**Task details**
Below are the entries. Set down exactly the line containing "Datenschutz (84, 2539)" and each line after it.

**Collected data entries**
= = = =
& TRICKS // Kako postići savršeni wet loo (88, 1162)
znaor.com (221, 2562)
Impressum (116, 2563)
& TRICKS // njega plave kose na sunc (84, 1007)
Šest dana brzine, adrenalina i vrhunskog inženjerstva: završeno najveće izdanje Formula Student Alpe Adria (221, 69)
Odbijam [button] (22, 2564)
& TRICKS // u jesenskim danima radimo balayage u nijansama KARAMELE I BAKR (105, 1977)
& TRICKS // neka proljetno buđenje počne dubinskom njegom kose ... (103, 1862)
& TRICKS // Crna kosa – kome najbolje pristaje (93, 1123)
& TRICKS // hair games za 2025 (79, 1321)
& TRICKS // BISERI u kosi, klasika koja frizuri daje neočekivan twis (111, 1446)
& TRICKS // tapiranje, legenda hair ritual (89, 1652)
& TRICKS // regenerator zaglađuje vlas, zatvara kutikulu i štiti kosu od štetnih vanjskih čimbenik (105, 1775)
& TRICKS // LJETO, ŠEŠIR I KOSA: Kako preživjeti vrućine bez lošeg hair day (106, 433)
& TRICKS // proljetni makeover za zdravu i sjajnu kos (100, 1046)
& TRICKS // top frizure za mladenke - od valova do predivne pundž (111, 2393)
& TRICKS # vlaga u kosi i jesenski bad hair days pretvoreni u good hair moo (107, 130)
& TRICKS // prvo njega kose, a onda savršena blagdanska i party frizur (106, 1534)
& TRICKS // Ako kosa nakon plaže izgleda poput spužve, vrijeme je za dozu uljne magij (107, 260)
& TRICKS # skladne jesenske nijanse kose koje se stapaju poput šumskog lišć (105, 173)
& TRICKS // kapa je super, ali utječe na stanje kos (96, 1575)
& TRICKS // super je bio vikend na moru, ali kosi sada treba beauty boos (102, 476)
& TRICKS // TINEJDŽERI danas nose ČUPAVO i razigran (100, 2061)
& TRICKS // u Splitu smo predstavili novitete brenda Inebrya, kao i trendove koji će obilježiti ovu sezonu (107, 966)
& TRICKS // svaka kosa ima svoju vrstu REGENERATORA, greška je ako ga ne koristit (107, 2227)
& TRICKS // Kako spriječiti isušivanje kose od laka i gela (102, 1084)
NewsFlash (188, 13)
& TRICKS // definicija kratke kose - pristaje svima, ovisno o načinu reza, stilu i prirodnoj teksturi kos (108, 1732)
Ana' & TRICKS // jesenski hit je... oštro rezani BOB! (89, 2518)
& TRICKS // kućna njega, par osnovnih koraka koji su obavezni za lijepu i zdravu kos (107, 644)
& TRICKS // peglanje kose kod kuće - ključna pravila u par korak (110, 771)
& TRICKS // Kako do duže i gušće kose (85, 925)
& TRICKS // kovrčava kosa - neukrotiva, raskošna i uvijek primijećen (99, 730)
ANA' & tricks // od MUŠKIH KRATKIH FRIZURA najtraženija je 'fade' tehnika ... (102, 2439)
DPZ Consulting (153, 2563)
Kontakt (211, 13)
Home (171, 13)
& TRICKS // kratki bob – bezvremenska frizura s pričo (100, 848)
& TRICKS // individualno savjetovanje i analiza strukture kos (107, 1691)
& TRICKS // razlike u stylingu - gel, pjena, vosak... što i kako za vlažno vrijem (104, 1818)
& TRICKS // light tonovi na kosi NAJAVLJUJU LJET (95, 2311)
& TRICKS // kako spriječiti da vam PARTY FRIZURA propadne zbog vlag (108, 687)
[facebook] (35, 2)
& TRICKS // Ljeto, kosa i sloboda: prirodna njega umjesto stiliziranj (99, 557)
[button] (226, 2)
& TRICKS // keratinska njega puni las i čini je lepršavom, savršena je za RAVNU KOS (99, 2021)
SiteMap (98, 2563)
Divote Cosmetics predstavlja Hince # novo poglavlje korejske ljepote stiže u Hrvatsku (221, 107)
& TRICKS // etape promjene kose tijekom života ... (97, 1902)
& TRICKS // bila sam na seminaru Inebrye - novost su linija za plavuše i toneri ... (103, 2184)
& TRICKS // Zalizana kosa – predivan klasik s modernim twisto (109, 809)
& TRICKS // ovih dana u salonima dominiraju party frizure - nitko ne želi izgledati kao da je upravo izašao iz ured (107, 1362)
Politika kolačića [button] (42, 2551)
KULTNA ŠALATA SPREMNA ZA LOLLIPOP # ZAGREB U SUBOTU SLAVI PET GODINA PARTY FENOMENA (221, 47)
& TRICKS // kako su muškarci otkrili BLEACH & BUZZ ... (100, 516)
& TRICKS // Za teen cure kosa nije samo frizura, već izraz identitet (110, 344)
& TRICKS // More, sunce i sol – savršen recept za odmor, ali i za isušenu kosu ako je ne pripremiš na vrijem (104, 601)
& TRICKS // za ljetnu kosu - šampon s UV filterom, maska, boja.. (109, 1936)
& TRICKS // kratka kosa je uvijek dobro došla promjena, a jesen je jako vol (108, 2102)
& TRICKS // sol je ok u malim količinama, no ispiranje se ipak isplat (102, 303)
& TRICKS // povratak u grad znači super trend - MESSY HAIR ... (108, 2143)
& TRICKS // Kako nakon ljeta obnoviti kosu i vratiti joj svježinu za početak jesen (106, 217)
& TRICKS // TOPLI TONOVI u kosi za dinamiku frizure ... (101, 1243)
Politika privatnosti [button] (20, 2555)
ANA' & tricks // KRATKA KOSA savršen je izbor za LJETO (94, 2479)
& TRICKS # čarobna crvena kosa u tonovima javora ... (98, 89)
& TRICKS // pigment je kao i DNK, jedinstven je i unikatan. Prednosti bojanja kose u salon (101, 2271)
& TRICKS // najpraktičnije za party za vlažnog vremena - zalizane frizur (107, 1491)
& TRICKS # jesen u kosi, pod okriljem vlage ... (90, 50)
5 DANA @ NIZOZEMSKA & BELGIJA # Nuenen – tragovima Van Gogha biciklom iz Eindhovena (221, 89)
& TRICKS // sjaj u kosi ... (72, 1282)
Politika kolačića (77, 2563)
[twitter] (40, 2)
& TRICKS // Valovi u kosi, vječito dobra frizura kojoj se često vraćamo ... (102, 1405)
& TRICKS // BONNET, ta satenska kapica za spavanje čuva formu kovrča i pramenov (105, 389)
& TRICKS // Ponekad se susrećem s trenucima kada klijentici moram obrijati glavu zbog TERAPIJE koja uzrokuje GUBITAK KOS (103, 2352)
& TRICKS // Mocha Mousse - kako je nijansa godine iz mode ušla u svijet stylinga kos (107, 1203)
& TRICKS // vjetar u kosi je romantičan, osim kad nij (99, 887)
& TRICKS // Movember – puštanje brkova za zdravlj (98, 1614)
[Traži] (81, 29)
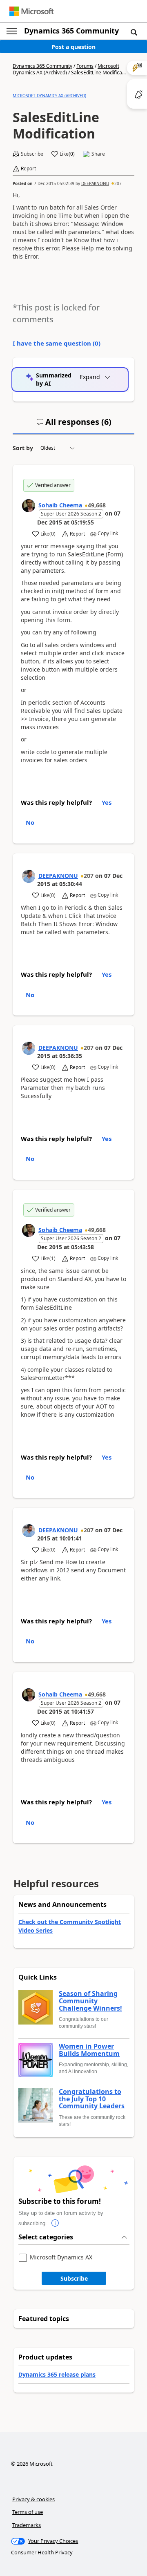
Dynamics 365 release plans (57, 2374)
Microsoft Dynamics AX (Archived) (66, 69)
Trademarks (26, 2525)
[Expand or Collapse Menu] (12, 31)
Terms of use (27, 2512)
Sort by (23, 448)
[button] (134, 31)
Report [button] (28, 168)
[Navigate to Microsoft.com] (31, 11)
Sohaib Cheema (60, 505)
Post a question (73, 47)
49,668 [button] (97, 505)
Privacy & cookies (33, 2499)
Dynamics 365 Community (71, 31)
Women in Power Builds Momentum (89, 2050)
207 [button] (118, 183)
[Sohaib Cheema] (28, 505)
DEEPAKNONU (95, 183)
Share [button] (98, 154)
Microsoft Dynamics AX (61, 2257)
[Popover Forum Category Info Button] (55, 2223)
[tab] (74, 425)
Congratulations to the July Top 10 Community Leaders (92, 2099)
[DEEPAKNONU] (28, 876)
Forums (85, 66)
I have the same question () (56, 343)
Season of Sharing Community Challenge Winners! (90, 2001)
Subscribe (74, 2278)
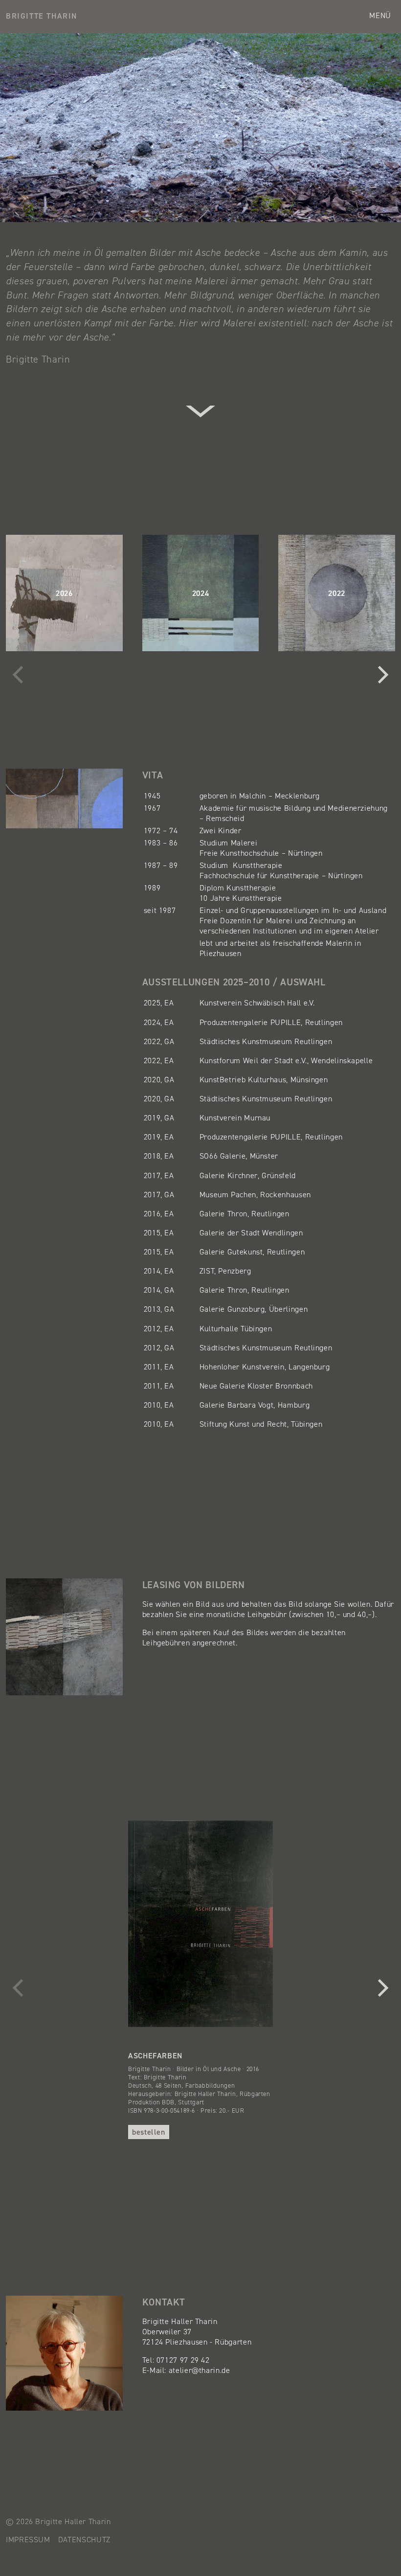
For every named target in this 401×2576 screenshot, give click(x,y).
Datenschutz (84, 2539)
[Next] (381, 674)
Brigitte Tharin (41, 16)
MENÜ (380, 15)
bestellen (148, 2132)
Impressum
= = = =
**Expected answer**
Datenschutz (84, 2539)
[Next] (381, 674)
Brigitte Tharin (41, 16)
MENÜ (380, 15)
bestellen (148, 2132)
Impressum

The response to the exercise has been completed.